____ Extracted entries
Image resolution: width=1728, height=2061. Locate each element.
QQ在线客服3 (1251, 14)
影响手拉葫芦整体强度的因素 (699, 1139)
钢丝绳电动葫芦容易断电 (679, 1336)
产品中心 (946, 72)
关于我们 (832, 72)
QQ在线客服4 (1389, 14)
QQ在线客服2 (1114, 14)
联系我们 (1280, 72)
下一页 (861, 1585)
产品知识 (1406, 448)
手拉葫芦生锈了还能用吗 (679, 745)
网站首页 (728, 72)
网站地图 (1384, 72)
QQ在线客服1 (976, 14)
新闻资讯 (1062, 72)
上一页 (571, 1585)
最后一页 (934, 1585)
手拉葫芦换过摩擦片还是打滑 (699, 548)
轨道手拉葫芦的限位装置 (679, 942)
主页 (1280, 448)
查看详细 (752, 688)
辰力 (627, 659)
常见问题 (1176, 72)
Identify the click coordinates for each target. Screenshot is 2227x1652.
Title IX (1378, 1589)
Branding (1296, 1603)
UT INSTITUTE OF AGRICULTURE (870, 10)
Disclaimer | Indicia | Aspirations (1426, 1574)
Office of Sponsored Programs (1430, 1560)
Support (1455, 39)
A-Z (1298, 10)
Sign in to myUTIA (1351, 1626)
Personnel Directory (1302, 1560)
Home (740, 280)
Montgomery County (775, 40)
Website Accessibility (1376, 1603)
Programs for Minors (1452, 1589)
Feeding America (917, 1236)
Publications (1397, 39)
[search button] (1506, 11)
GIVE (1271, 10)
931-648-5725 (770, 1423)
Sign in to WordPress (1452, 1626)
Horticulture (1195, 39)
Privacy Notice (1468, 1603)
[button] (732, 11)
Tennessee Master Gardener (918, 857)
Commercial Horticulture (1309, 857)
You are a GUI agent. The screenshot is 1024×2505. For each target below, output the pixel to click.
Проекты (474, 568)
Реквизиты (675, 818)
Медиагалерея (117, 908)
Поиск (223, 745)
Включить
________
= Action item =
Every line where "Horticulture" appears must be returned from the listing above.

= Result below =
Horticulture (1195, 39)
Commercial Horticulture (1309, 857)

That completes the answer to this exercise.